One way to develop new height growth techniques would be to study how the hydrostatic skeleton works and since hydrostatic pressure is a key way that hydrostatic skeletons stay structurally sound. We can use the methods that hydrostatic organisms generate hydrostatic pressure and use those methods on our endoskeletons.
“A hydrostatic skeleton or hydroskeleton is a structure found in many soft-bodied animals consisting of a fluid-filled cavity, the coelom, surrounded by muscles.”
Here’s an image:
Another description: ”
A hydrostatic skeleton is one formed by a fluid-filled compartment within the body: the coelom.
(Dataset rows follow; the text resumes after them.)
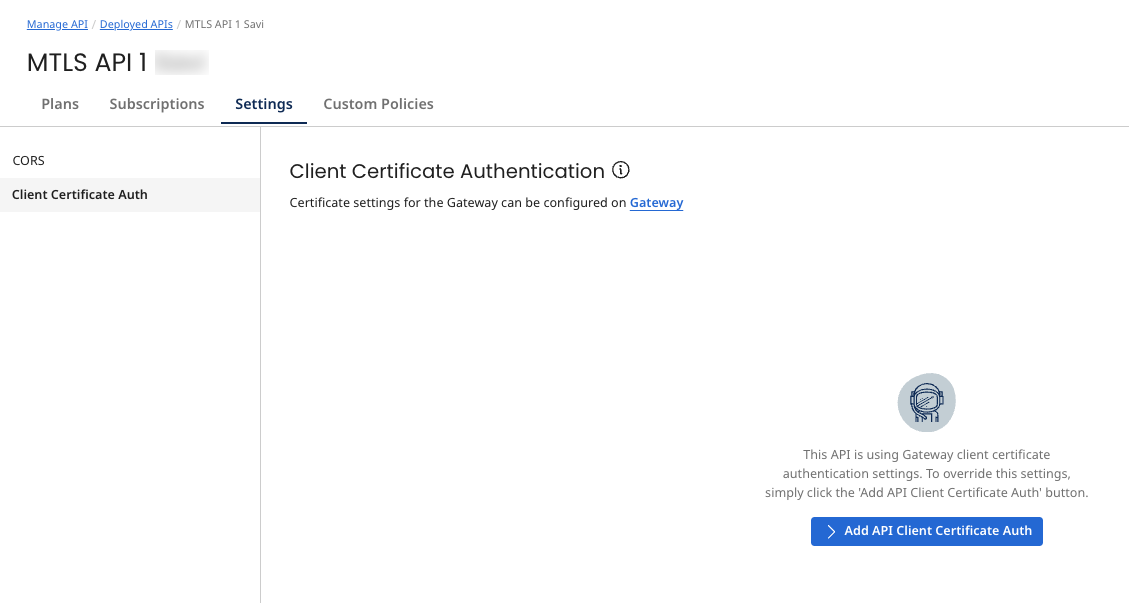Click the 'Certificate settings for the Gateway' text
Viewport: 1129px width, 603px height.
(x=457, y=203)
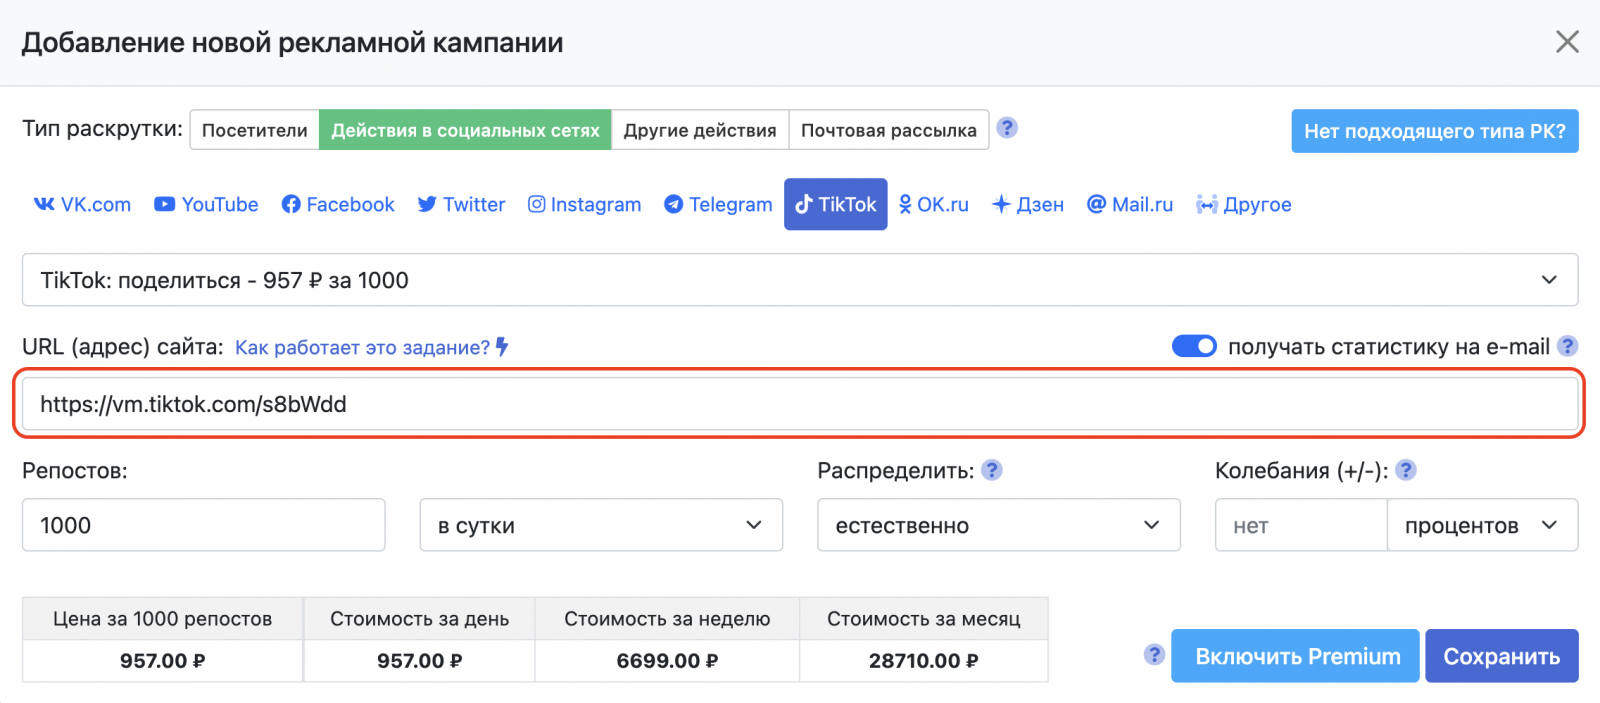The width and height of the screenshot is (1600, 703).
Task: Click the Включить Premium button
Action: click(x=1295, y=656)
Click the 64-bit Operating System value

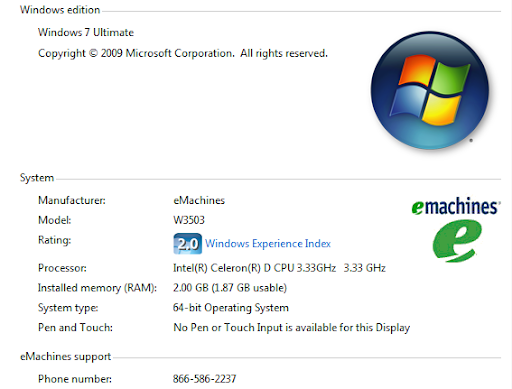tap(231, 308)
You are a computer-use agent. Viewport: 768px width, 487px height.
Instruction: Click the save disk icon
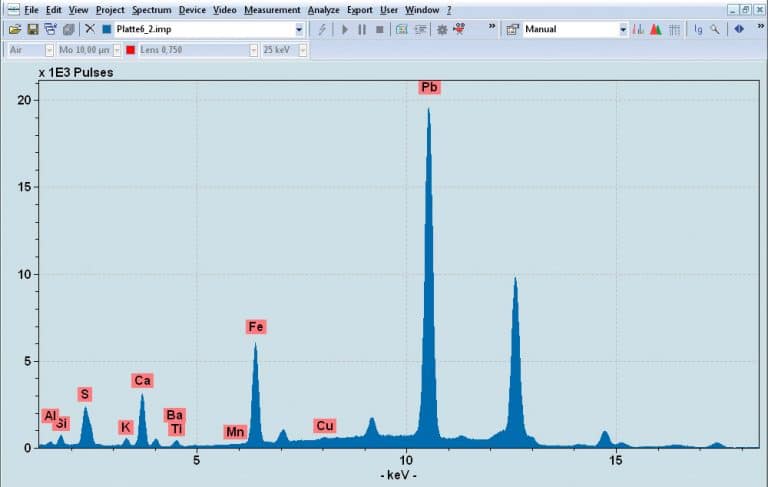click(x=33, y=30)
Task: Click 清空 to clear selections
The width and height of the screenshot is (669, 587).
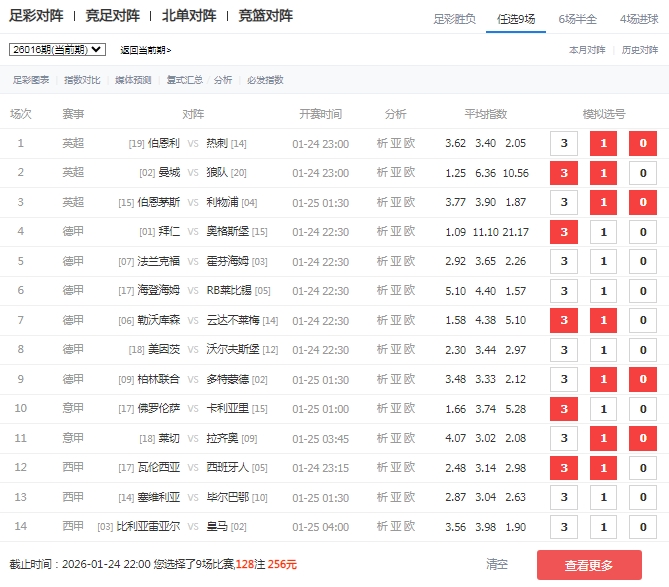Action: 497,565
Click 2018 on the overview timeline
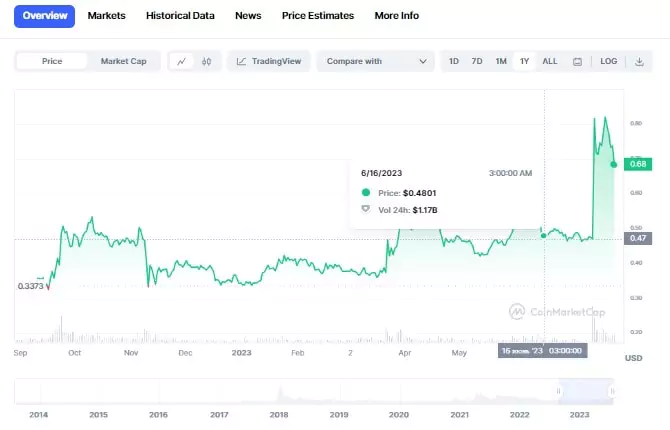Image resolution: width=670 pixels, height=430 pixels. (x=278, y=414)
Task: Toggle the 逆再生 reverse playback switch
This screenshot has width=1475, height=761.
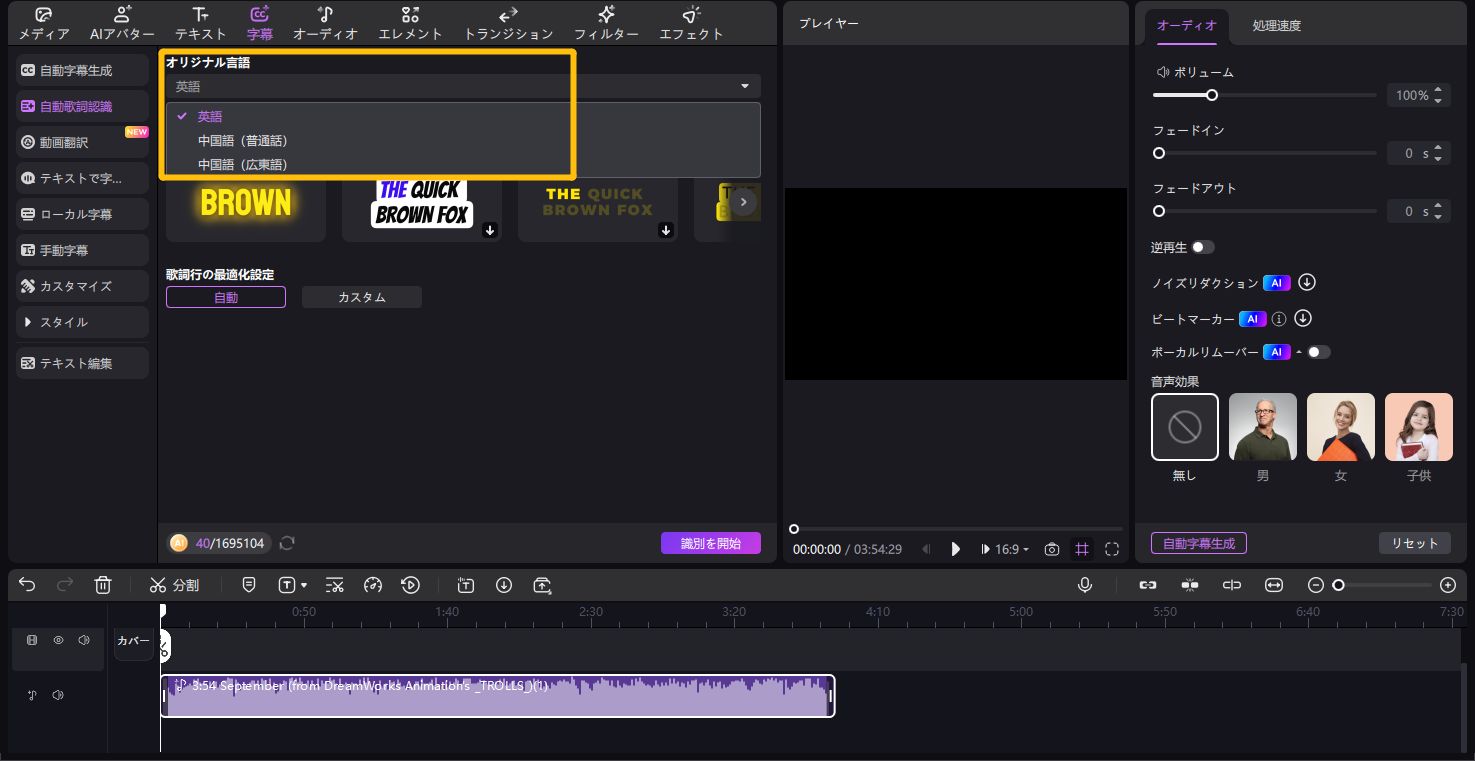Action: (x=1202, y=247)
The organs of the coelom are supported by the aqueous fluid, which also resists external compression. This compartment is under hydrostatic pressure because of the fluid and supports the other organs of the organism. This type of skeletal system is found in soft-bodied animals such as sea anemones, earthworms, Cnidaria, and other invertebrates .”
“earthworms move by waves of muscular contractions (peristalsis) of the skeletal muscle of the body wall hydrostatic skeleton, which alternately shorten and lengthen the body”<-earthworms grow shorter and taller almost at will.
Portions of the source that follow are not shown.